● Work request:
Scan the entries for lines containing the string "agent". Reply with how many there are, and nothing else.

Data records
════════════════════

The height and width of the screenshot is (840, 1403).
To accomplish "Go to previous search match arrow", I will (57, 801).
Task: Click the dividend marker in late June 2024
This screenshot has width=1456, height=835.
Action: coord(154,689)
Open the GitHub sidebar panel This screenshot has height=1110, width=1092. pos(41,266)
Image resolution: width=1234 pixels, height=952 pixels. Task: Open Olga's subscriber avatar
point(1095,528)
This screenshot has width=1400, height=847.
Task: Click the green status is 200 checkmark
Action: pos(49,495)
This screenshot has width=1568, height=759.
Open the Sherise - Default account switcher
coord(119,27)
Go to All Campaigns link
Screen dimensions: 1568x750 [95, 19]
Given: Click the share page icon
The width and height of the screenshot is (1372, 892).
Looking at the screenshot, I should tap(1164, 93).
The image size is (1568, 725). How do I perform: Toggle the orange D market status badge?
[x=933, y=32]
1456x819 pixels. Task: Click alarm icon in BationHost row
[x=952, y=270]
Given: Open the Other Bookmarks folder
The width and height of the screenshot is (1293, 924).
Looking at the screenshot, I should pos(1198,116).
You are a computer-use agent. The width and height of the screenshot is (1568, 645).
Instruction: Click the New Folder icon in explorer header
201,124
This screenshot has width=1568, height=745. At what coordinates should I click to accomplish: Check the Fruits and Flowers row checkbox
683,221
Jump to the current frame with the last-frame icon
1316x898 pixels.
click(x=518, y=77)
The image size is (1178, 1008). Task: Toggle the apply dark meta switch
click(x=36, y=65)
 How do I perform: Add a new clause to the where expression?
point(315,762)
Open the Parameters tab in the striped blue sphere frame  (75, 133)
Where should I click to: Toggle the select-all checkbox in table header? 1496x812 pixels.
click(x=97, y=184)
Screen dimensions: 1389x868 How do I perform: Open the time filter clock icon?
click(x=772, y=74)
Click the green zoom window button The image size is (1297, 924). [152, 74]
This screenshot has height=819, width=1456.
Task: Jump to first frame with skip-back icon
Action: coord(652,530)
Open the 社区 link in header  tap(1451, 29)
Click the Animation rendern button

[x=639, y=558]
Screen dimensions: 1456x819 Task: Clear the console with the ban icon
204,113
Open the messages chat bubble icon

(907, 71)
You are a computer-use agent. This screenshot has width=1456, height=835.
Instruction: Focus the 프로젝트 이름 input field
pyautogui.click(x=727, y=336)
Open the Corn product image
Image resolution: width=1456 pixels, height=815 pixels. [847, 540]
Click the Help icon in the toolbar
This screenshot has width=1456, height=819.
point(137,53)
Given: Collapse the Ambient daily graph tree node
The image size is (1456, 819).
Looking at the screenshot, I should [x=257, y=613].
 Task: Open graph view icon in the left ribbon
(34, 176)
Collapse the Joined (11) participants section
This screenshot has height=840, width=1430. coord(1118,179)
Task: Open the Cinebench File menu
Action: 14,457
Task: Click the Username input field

════════════════════

● Answer section:
2